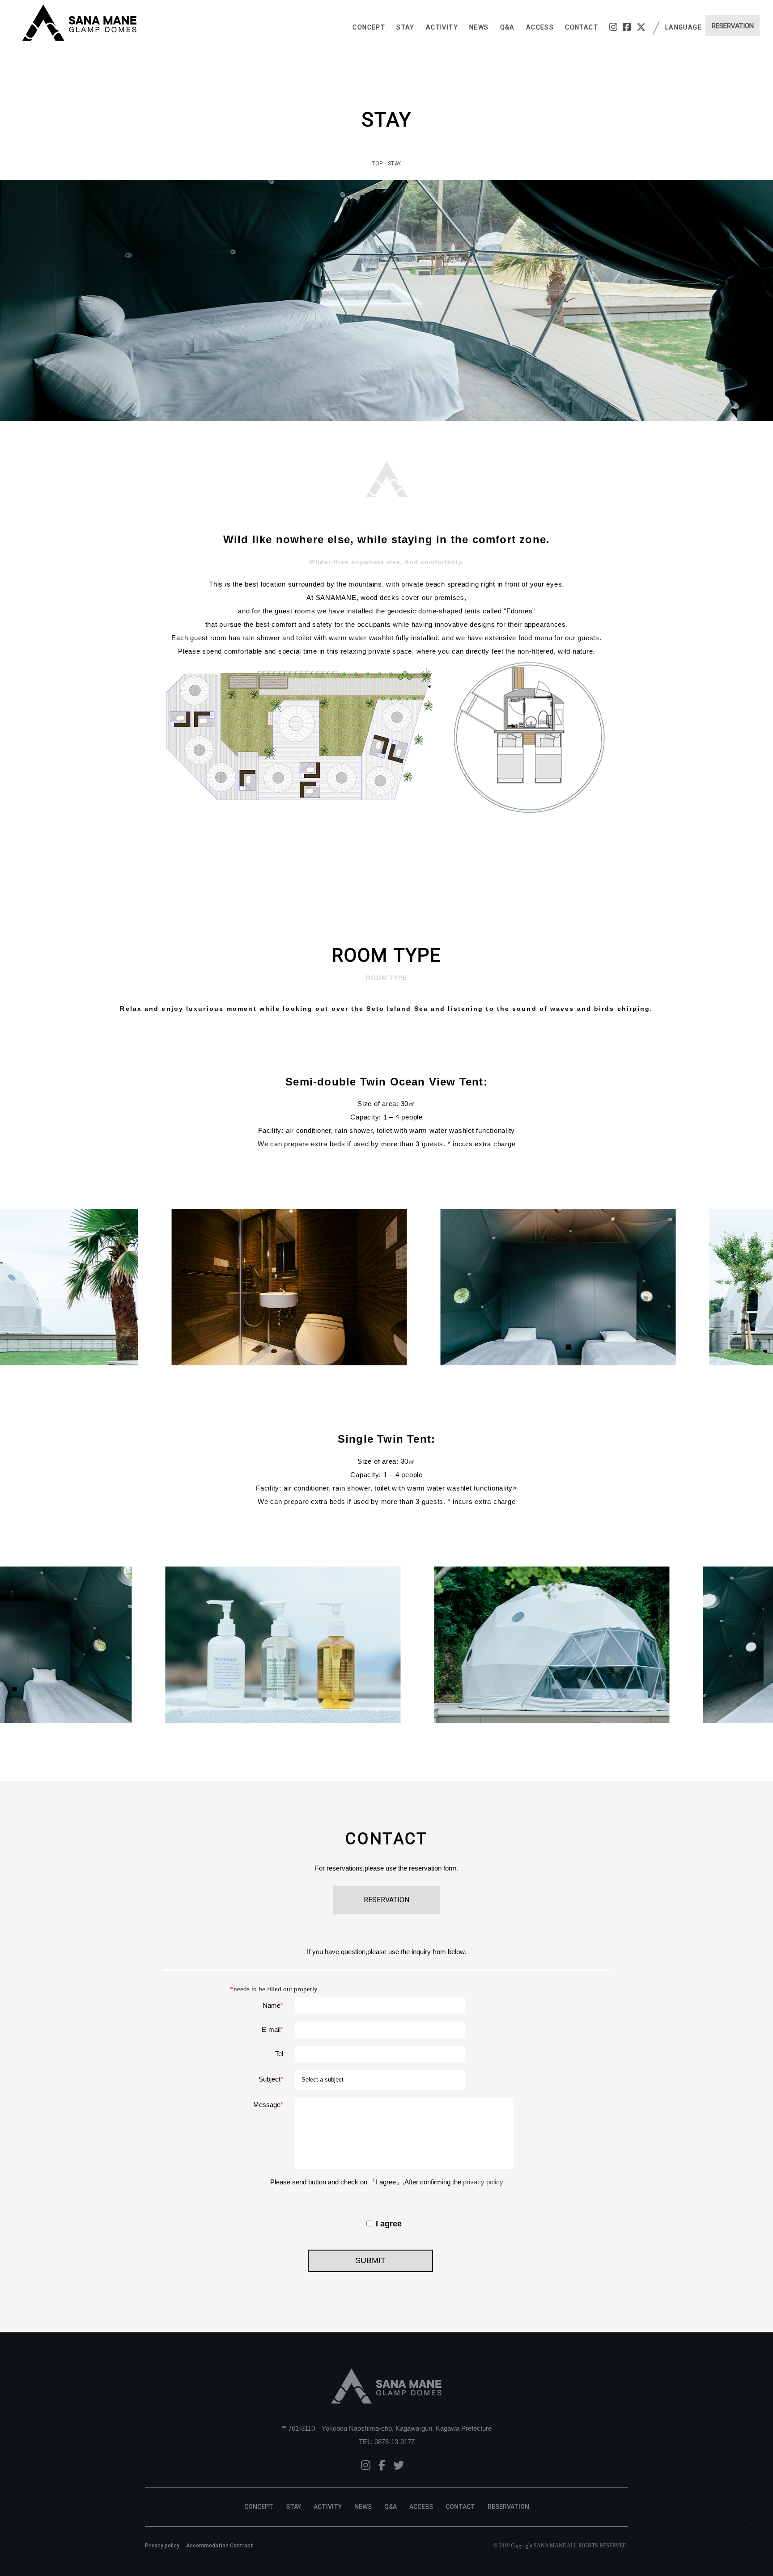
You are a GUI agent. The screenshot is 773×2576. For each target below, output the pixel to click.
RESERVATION (508, 2506)
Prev (11, 1287)
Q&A (507, 27)
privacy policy (483, 2182)
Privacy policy (162, 2545)
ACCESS (540, 27)
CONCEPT (369, 27)
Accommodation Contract (219, 2545)
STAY (405, 27)
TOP (377, 163)
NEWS (479, 27)
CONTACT (581, 27)
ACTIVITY (442, 27)
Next (761, 1287)
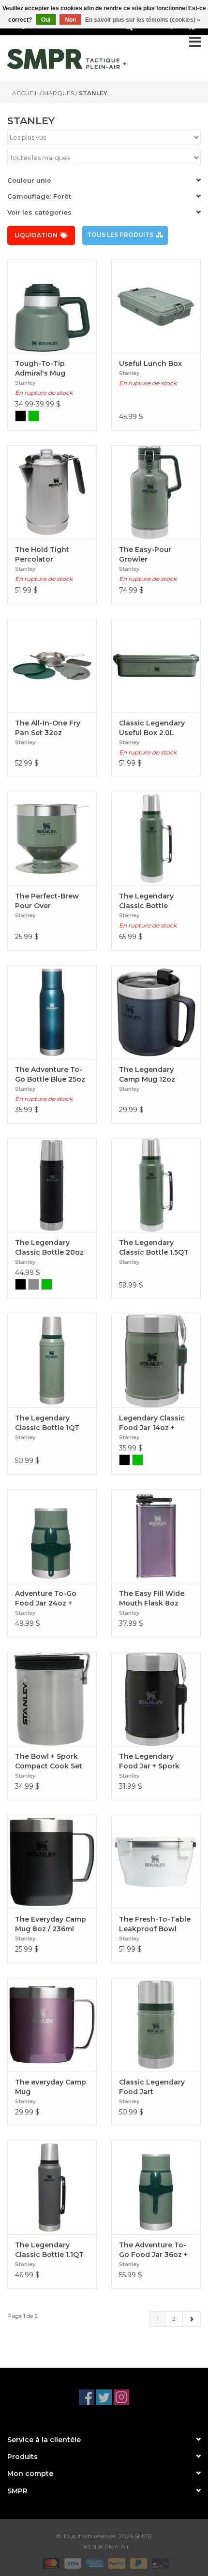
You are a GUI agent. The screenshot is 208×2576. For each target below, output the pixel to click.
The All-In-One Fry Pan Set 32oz (47, 728)
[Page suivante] (191, 2319)
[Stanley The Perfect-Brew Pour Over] (52, 838)
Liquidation (36, 235)
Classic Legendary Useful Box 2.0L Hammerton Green (152, 728)
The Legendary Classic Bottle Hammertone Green (154, 901)
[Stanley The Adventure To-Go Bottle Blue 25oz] (52, 1012)
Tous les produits (120, 234)
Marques (58, 93)
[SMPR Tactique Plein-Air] (66, 59)
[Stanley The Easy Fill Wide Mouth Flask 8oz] (156, 1536)
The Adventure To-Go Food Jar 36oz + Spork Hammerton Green (153, 2250)
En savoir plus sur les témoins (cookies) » (142, 19)
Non (70, 19)
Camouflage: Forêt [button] (39, 196)
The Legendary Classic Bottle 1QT (47, 1423)
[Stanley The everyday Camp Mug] (52, 2024)
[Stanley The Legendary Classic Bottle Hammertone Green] (156, 838)
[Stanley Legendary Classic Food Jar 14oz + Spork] (156, 1360)
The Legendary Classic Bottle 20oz (49, 1247)
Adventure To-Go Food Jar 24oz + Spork (45, 1598)
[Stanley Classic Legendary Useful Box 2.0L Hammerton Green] (156, 665)
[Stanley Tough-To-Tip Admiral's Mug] (52, 306)
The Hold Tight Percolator (42, 554)
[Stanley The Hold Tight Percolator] (52, 492)
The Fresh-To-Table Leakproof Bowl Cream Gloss (155, 1924)
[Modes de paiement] (50, 2562)
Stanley (93, 93)
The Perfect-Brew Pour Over (47, 901)
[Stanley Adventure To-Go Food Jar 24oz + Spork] (52, 1536)
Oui (45, 19)
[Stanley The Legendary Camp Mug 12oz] (156, 1012)
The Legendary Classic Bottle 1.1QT (49, 2250)
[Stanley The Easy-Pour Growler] (156, 492)
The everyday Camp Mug (50, 2087)
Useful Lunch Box (150, 363)
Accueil (25, 93)
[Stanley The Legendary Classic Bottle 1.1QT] (52, 2187)
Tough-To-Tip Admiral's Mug (40, 368)
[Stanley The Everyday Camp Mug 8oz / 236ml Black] (52, 1862)
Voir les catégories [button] (39, 212)
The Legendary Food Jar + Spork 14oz (149, 1761)
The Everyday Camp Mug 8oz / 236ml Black (50, 1924)
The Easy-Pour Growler (145, 554)
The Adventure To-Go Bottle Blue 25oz (50, 1074)
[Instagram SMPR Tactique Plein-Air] (121, 2397)
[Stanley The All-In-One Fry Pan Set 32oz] (52, 665)
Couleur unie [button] (29, 180)
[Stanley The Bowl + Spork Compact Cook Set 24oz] (52, 1699)
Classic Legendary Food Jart (152, 2087)
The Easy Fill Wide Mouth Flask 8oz (151, 1598)
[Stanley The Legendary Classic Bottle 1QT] (52, 1360)
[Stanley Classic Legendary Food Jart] (156, 2024)
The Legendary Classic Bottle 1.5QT (154, 1247)
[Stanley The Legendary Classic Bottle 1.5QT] (156, 1185)
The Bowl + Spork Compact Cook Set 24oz (48, 1761)
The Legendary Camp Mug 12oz (147, 1074)
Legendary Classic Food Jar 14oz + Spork (152, 1423)
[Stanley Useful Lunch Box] (156, 306)
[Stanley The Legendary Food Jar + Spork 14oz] (156, 1699)
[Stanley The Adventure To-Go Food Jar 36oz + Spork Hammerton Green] (156, 2187)
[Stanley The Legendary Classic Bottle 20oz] (52, 1185)
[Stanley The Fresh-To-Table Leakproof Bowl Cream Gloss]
========
- **WHAT IS EXPECTED**: With pictures removed, write out exactly each line of the entries from the first through the line that holds "The Perfect-Brew Pour Over (47, 901)".

- **ANSWER**:
You are a GUI agent. The screenshot is 773×2576. For each target below, output the pixel to click.
RESERVATION (508, 2506)
Prev (11, 1287)
Q&A (507, 27)
privacy policy (483, 2182)
Privacy policy (162, 2545)
ACCESS (540, 27)
CONCEPT (369, 27)
Accommodation Contract (219, 2545)
STAY (405, 27)
TOP (377, 163)
NEWS (479, 27)
CONTACT (581, 27)
ACTIVITY (442, 27)
Next (761, 1287)
You are a GUI agent. The screenshot is 208×2576. For each target below, output the pixel to click.
The All-In-One Fry Pan Set 32oz (47, 728)
[Page suivante] (191, 2319)
[Stanley The Perfect-Brew Pour Over] (52, 838)
Liquidation (36, 235)
Classic Legendary Useful Box 2.0L Hammerton Green (152, 728)
The Legendary Classic Bottle Hammertone Green (154, 901)
[Stanley The Adventure To-Go Bottle Blue 25oz] (52, 1012)
Tous les produits (120, 234)
Marques (58, 93)
[SMPR Tactique Plein-Air] (66, 59)
[Stanley The Easy Fill Wide Mouth Flask 8oz] (156, 1536)
The Adventure To-Go Food Jar 36oz + Spork Hammerton Green (153, 2250)
En savoir plus sur les témoins (cookies) » (142, 19)
Non (70, 19)
Camouflage: Forêt [button] (39, 196)
The Legendary Classic Bottle 1QT (47, 1423)
[Stanley The everyday Camp Mug] (52, 2024)
[Stanley The Legendary Classic Bottle Hammertone Green] (156, 838)
[Stanley Legendary Classic Food Jar 14oz + Spork] (156, 1360)
The Legendary Classic Bottle 20oz (49, 1247)
Adventure To-Go Food Jar 24oz + Spork (45, 1598)
[Stanley Classic Legendary Useful Box 2.0L Hammerton Green] (156, 665)
[Stanley Tough-To-Tip Admiral's Mug] (52, 306)
The Hold Tight Percolator (42, 554)
[Stanley The Hold Tight Percolator] (52, 492)
The Fresh-To-Table Leakproof Bowl Cream Gloss (155, 1924)
[Modes de paiement] (50, 2562)
Stanley (93, 93)
The Perfect-Brew Pour Over (47, 901)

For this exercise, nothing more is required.